Clearly, if the server will use 1000 times this number (Set for 1024K, but
exceeds 1G) this is broken, and it may cause other systems to fail or
perform very poorly.

If it is not something that can be fixed, it should be clearly documented.

work_mem (integer)

Specifies the amount of memory to be used by internal sort
operations and hash tables before switching to temporary disk files.
The value is specified in kilobytes, and defaults to 1024 kilobytes
(1 MB). Note that for a complex query, several sort or hash
operations might be running in parallel; each one will be allowed to
use as much memory as this value specifies before it starts to put
data into temporary files. Also, several running sessions could be
doing such operations concurrently. So the total memory used could
be many times the value of work_mem; it is necessary to keep this
fact in mind when choosing the value. Sort operations are used for
ORDER BY, DISTINCT, and merge joins. Hash tables are used in hash
joins, hash-based aggregation, and hash-based processing of IN
subqueries.

So it says right there that it's very easy to exceed work_mem by a very
large amount. Granted, this is a very painful problem to deal with and
will hopefully be changed at some point, but it's pretty clear as to how
this works.
--
Jim C. Nasby, Sr. Engineering Consultant jnasby@pervasive.com
Pervasive Software http://pervasive.com work: 512-231-6117
vcard: http://jim.nasby.net/pervasive.vcf cell: 512-569-9461

#16Jim C. Nasby
jnasby@pervasive.com
In reply to: Mark Woodward (#9)
Re: PostgreSQL 8.0.6 crash

On Thu, Feb 09, 2006 at 11:42:57AM -0500, Mark Woodward wrote:

"Mark Woodward" <pgsql@mohawksoft.com> writes:

Still, I would say that is is extremly bad behavior for not having
stats, wouldn't you think?

Record extracts ::

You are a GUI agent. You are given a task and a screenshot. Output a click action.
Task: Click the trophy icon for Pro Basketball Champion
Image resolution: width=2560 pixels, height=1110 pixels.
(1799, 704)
...
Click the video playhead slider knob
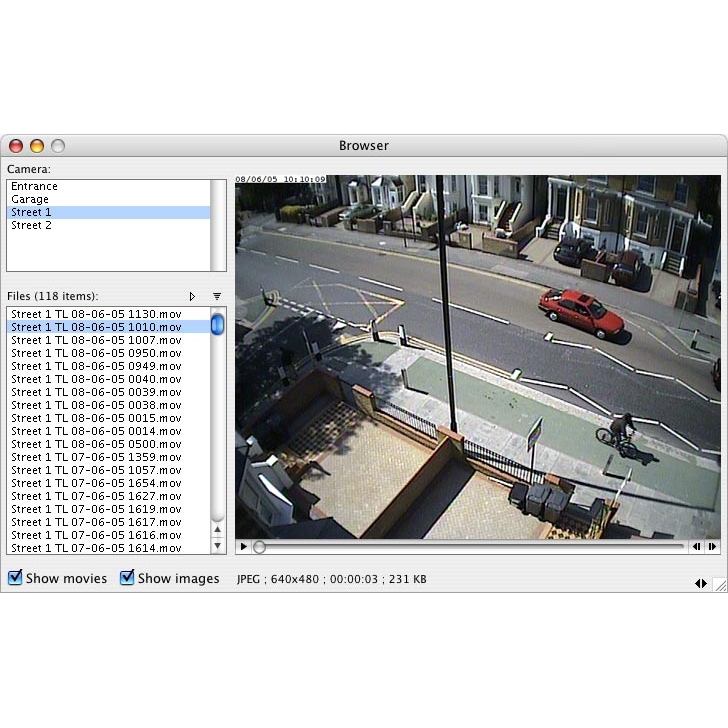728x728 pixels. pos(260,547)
...
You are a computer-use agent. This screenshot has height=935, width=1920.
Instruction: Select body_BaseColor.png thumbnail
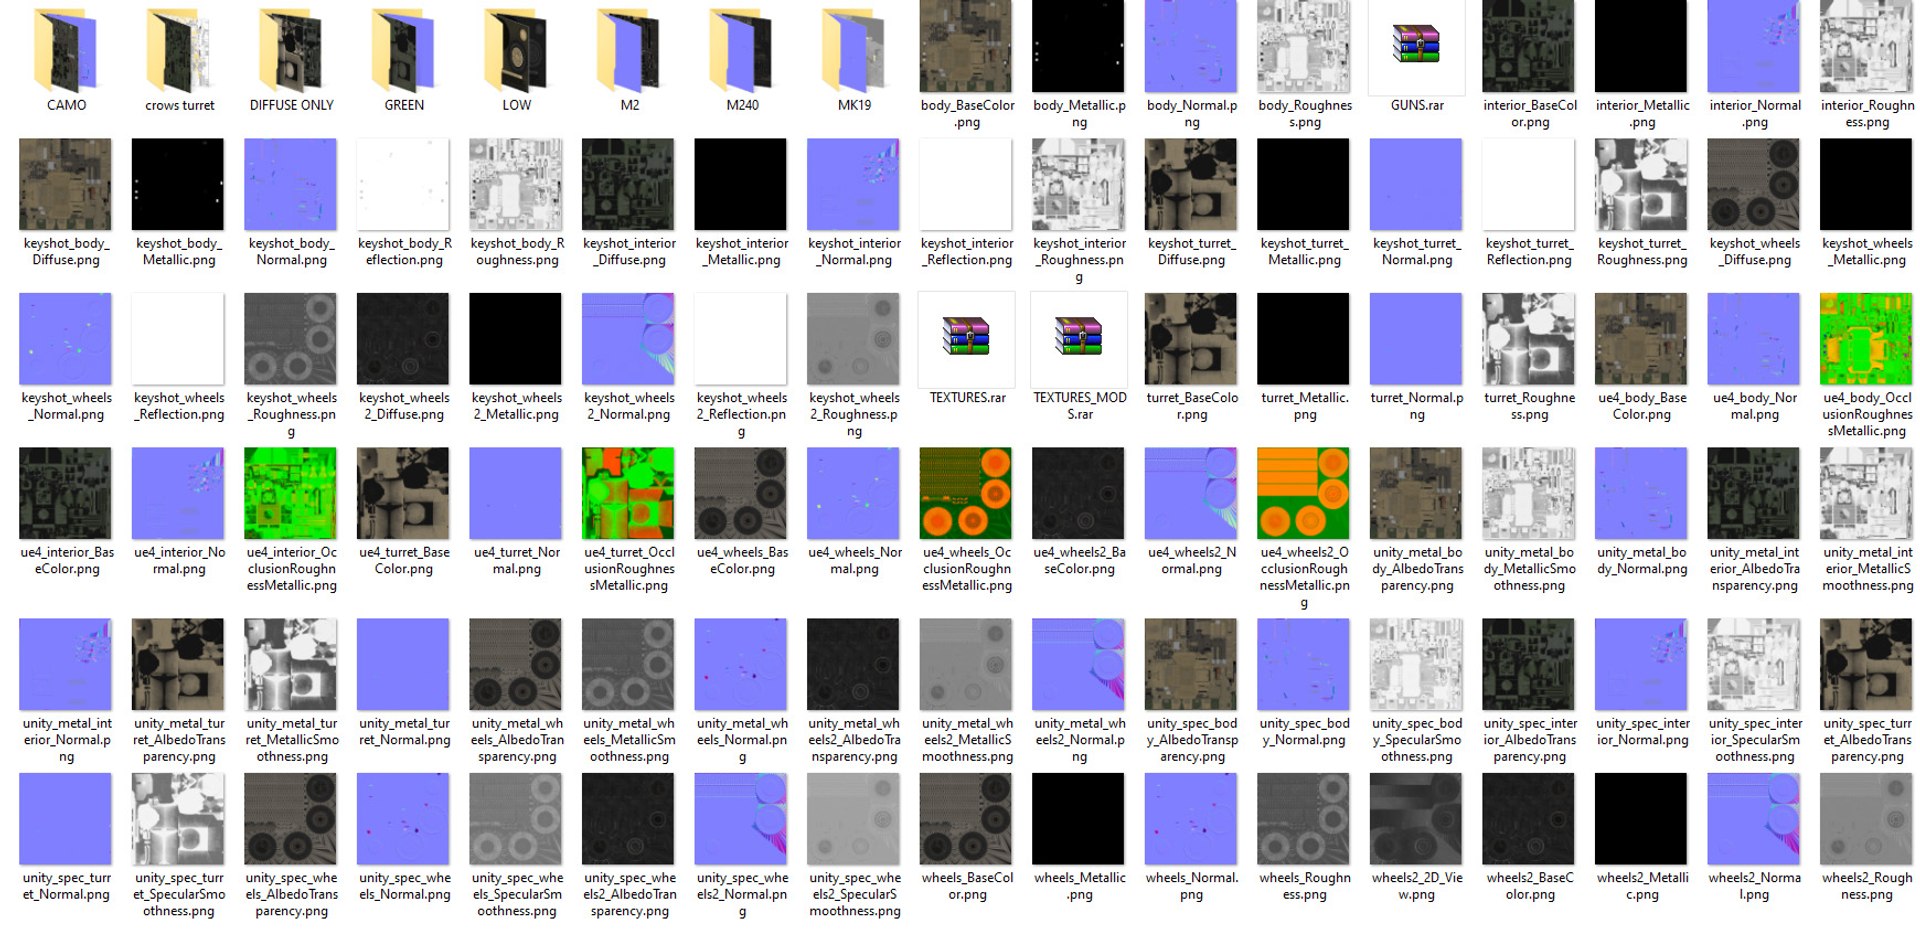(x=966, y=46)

Exercise tasks ::
- 1) List every operation that the PostgreSQL mailing-list excerpt names as making use of sort operations or hash tables.
- 2) Format the listing as a Markdown table with the columns Row and Line. Start with the line that contains "You are a computer-use" and go on through the line that contains "(x=966, y=46)". Number each row, omit blank lines, and leave the pictures out.

Solutions below ::
- 1)
- ORDER BY
- DISTINCT
- merge joins
- hash joins
- hash-based aggregation
- hash-based processing of IN subqueries

- 2)
| Row | Line |
|---|---|
| 1 | You are a computer-use agent. This screenshot has height=935, width=1920. |
| 2 | Instruction: Select body_BaseColor.png thumbnail |
| 3 | (x=966, y=46) |